9. If you are selling to a committee do you ever make the mistake of presenting more than once to everybody who needs to be involved, and only for a decision? Yes or no but nothing in between?

10. How do you eliminate the dreaded “I need to think it over” and leaving with a wishy-washy unclear agreement about what happens next?

11. How do you make sure that everyone who is going to decide or influence that decision, is bought-in in before you waste your time and resources moving ahead with a presentation of ANY sort?

12. How do you eliminate the risk of delays and roadblocks systematically?

13. How do you get access to the key people at the top of organisations and take yourself out of being a tech/IT sale and make selling the Cloud, a strategic purchase (even with what others might see as a commodity)?

14. How does your current system of selling the Cloud and (dis)qualifying, enable you to KNOW the real reason(s) why you’re going to meet them? Why you’re leaving? What happens next? Why you’re going back? And what will happen at the end of the next interaction?

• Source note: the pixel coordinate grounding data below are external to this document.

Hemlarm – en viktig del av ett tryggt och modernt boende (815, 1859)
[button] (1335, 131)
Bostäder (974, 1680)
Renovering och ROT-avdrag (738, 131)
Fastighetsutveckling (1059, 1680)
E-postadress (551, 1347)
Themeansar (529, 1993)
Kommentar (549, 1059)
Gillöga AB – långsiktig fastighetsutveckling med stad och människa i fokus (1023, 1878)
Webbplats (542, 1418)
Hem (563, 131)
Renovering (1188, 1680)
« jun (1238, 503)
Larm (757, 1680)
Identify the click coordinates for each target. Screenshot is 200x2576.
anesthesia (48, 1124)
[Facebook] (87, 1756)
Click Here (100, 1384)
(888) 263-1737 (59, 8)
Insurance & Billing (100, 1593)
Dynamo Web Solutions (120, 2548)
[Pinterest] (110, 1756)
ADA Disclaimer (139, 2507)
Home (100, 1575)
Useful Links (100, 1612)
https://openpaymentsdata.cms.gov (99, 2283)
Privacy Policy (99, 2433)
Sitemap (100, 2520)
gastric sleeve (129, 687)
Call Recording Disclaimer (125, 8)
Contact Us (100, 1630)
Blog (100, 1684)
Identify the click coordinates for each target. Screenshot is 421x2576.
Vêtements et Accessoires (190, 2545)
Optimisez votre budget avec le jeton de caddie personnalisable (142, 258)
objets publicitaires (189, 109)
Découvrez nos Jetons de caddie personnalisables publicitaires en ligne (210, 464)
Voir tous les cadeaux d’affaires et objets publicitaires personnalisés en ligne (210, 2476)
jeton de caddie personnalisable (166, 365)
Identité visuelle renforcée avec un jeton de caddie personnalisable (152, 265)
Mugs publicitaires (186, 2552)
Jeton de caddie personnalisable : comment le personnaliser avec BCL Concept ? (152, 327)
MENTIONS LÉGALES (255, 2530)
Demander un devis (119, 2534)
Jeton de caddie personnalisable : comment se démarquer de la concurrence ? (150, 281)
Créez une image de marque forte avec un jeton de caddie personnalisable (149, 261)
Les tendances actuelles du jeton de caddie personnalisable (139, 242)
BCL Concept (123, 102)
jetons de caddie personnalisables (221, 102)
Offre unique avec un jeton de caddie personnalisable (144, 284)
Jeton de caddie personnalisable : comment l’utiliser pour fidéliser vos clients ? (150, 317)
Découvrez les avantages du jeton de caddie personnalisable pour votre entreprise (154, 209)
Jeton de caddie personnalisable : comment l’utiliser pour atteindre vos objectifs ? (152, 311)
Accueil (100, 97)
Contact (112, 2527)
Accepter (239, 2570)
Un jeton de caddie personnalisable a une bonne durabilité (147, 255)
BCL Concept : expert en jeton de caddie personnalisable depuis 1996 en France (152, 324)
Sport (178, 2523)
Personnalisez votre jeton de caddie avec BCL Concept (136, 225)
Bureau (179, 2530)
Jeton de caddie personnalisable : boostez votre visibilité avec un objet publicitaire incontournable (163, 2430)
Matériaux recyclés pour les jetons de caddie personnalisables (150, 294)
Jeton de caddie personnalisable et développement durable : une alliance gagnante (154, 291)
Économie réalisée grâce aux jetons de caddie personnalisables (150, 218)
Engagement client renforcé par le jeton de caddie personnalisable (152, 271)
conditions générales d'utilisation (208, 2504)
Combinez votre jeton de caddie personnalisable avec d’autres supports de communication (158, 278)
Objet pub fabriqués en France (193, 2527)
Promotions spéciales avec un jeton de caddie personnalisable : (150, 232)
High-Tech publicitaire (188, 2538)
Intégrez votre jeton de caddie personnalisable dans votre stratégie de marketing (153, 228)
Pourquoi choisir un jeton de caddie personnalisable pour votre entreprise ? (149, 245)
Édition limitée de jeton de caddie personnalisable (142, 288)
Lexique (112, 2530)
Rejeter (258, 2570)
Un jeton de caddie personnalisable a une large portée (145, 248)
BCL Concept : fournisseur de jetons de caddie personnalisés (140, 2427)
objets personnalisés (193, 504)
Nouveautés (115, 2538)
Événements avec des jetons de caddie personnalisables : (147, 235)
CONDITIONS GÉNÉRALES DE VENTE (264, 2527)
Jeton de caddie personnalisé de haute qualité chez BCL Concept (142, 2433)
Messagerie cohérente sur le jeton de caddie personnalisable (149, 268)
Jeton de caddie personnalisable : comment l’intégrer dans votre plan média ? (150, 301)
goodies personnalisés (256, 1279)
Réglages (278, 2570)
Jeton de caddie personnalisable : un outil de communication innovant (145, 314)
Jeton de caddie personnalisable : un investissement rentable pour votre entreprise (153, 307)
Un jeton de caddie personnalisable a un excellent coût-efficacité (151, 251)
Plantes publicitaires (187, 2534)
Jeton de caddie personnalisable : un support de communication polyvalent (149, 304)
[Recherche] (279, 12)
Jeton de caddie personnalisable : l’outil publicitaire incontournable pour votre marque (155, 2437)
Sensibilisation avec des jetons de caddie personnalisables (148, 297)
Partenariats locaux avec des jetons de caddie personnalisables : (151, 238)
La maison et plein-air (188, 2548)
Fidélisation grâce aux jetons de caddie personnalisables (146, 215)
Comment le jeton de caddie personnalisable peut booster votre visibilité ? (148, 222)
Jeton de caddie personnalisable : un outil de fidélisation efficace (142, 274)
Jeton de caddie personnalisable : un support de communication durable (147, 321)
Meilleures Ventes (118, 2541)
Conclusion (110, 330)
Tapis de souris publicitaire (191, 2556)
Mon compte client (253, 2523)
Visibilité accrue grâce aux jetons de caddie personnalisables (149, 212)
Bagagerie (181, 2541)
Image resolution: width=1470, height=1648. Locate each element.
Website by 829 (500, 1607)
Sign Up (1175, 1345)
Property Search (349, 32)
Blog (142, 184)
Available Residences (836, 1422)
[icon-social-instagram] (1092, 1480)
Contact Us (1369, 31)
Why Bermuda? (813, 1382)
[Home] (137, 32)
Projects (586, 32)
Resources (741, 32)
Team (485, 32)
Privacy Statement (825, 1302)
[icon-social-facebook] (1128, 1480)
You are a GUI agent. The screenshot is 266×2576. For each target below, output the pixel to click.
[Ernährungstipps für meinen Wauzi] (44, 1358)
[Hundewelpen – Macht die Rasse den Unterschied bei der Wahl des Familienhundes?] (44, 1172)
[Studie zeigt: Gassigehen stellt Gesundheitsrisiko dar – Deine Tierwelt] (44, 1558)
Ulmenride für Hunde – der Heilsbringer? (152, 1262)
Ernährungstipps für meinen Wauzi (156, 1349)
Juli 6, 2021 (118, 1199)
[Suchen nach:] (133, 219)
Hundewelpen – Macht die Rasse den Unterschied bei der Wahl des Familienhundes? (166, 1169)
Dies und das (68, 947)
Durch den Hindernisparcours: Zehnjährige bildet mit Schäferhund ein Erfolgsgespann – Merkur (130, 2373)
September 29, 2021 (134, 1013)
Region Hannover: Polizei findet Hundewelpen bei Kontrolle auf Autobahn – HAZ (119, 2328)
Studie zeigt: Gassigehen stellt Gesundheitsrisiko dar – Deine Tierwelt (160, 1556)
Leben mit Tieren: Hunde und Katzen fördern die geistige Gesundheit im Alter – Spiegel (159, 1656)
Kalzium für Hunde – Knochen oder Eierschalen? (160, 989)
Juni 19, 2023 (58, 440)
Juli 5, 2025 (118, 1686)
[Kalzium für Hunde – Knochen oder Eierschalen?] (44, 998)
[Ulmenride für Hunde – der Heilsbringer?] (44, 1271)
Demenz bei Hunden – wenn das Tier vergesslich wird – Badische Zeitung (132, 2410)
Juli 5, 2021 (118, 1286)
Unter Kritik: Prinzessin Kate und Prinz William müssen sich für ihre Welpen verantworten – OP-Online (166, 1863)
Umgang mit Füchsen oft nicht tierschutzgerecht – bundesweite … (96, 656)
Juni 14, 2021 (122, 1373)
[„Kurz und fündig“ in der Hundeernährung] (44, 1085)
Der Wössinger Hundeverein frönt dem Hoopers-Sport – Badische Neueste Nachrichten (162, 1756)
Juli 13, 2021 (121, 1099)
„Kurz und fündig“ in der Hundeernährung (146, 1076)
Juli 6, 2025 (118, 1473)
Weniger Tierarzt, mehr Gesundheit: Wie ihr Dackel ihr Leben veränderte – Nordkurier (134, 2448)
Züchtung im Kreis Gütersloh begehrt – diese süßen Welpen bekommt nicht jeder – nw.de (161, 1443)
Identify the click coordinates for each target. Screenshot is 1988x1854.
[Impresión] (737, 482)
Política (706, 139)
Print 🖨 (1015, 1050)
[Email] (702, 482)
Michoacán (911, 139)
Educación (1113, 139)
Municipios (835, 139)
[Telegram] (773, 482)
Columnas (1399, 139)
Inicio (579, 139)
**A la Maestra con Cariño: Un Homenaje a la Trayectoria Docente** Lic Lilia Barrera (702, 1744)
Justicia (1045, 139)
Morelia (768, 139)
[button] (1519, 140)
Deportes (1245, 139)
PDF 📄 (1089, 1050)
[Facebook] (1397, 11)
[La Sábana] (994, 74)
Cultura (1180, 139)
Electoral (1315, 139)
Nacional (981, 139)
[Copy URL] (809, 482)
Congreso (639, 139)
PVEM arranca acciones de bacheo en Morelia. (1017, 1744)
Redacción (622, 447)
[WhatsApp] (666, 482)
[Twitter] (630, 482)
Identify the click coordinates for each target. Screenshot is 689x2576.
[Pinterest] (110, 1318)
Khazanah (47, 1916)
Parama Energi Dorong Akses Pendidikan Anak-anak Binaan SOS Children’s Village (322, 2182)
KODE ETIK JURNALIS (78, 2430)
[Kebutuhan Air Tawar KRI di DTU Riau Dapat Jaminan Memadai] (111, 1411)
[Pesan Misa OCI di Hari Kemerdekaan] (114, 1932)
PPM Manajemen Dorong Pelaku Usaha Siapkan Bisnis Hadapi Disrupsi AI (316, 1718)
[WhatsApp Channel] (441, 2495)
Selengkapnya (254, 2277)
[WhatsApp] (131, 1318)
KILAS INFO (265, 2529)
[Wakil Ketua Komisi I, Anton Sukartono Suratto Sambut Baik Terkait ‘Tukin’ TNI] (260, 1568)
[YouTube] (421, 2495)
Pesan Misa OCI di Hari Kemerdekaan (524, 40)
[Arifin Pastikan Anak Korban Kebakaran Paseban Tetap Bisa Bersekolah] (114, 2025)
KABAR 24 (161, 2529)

15. How do you as a company capture the lesson learned daily by you and your sales team? How do you share this knowledge consistently and regularly today to sell the Cloud more effectively?

If you take nothing else away from this article, take this. People do not buy the Cloud because they want to get into the Cloud. There are reasons (their reasons) they might want to change what they are doing and do what you are selling them the ability to do. DO NOT MINDREAD. Find their reasons and get them to tell you how to sell the Cloud to them. Their reasons are not your reasons.